### Given exercise
Find each row below that contains the string "coordinates" with the same capitalization, and copy those rows.

### Data supplied
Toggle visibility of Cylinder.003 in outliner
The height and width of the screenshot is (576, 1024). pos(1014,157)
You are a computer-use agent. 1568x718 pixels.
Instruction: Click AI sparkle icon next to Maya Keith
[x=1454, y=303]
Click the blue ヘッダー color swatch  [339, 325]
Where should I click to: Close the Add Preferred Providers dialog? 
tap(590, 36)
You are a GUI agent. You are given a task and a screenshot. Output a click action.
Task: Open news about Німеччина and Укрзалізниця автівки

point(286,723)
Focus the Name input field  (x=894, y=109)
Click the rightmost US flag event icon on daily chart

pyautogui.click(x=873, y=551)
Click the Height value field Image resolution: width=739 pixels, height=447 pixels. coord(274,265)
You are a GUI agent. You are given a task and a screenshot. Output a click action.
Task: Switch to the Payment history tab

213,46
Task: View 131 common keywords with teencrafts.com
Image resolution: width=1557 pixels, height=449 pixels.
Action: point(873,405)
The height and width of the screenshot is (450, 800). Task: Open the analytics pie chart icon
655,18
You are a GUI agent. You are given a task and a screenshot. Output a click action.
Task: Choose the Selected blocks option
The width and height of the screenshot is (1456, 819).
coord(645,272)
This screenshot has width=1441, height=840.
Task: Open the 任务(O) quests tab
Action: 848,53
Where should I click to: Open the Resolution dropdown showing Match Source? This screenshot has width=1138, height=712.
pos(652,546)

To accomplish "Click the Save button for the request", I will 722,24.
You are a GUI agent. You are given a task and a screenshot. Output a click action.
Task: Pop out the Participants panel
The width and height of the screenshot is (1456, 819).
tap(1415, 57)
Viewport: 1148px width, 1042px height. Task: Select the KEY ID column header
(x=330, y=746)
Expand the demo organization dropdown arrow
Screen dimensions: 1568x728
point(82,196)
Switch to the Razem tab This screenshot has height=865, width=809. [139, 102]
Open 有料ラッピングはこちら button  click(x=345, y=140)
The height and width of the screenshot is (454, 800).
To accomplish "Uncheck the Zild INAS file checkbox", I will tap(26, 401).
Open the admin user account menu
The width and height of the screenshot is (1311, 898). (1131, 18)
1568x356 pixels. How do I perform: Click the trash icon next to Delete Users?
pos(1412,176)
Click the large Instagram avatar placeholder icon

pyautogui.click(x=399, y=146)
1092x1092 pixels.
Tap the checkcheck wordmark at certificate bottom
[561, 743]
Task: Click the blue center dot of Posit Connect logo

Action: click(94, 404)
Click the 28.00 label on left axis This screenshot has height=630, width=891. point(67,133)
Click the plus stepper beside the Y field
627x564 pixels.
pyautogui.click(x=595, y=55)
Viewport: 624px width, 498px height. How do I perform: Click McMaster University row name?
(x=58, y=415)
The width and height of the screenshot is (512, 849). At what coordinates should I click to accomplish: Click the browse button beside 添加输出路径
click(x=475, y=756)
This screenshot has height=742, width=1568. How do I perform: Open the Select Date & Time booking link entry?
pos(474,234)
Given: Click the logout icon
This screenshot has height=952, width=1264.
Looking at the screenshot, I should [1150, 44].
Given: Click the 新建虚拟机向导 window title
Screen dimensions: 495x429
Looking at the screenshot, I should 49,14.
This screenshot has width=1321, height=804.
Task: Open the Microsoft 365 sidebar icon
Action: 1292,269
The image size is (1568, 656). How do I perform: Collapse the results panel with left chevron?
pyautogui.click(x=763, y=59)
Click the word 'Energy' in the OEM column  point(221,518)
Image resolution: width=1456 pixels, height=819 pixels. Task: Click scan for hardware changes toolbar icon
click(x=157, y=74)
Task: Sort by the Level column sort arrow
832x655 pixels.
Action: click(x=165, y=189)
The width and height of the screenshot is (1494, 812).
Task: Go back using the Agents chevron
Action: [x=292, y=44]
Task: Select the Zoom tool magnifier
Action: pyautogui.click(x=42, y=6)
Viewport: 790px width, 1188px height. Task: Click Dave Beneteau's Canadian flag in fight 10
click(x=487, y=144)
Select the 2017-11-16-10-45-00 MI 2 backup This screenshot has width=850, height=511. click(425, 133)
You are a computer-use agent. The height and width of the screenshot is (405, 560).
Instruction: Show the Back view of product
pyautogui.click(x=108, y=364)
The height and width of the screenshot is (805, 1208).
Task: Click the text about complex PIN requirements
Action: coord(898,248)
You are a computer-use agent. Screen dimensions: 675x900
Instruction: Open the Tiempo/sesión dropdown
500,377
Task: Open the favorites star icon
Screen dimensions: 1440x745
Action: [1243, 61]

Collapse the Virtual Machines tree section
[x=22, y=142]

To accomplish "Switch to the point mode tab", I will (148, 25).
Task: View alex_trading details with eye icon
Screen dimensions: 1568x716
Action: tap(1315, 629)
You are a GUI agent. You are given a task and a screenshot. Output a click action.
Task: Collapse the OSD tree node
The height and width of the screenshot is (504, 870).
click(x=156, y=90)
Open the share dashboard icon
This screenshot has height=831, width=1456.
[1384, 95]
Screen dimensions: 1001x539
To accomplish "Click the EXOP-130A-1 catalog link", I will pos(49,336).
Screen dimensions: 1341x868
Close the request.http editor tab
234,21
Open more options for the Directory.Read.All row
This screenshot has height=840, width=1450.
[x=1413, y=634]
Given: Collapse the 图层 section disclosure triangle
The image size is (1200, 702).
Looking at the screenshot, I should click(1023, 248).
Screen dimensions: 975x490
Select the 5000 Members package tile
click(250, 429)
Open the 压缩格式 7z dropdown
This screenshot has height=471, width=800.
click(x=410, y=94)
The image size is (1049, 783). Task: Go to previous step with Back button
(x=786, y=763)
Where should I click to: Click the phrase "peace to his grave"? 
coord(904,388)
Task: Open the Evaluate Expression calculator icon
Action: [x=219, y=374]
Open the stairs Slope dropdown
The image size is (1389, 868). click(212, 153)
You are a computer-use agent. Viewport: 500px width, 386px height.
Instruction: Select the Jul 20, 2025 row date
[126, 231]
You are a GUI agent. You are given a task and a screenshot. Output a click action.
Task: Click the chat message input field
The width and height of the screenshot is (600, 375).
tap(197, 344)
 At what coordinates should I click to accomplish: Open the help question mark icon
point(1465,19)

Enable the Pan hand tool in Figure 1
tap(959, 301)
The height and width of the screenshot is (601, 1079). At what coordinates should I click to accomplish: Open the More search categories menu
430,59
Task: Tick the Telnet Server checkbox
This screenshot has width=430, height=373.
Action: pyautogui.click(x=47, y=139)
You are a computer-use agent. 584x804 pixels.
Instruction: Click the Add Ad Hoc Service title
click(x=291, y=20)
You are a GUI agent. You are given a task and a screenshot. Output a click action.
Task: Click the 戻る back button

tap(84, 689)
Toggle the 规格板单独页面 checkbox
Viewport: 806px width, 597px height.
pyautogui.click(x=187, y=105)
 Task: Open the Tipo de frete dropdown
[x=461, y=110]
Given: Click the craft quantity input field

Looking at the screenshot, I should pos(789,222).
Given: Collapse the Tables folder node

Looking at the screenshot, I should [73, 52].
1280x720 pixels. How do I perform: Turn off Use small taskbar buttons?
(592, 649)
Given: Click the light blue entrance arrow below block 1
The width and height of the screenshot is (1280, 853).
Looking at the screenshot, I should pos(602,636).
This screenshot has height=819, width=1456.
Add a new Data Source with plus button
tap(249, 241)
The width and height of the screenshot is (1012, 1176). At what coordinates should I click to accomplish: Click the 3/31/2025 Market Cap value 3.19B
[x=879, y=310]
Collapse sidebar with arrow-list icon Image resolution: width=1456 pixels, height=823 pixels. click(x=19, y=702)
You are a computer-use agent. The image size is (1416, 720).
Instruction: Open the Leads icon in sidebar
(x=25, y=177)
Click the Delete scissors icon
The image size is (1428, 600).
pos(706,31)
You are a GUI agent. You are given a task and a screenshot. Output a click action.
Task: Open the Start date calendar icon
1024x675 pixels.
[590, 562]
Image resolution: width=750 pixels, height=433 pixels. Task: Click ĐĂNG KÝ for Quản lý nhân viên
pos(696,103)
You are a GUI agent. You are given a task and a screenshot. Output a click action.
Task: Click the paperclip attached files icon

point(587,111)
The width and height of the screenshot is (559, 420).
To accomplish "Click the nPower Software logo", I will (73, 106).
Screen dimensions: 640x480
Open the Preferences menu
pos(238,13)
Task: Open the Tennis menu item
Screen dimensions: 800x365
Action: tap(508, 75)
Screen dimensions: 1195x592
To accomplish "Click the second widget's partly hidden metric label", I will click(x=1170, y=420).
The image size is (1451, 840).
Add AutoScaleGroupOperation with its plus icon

### Solved exercise
The width and height of the screenshot is (512, 849). At what coordinates should I click to accomplish: Click the browse button beside 添加输出路径
 At what coordinates should I click to accomplish: Open the help question mark icon
The height and width of the screenshot is (601, 1079). At what coordinates should I click to accomplish: Open the More search categories menu
The width and height of the screenshot is (1012, 1176). At what coordinates should I click to accomplish: Click the 3/31/2025 Market Cap value 3.19B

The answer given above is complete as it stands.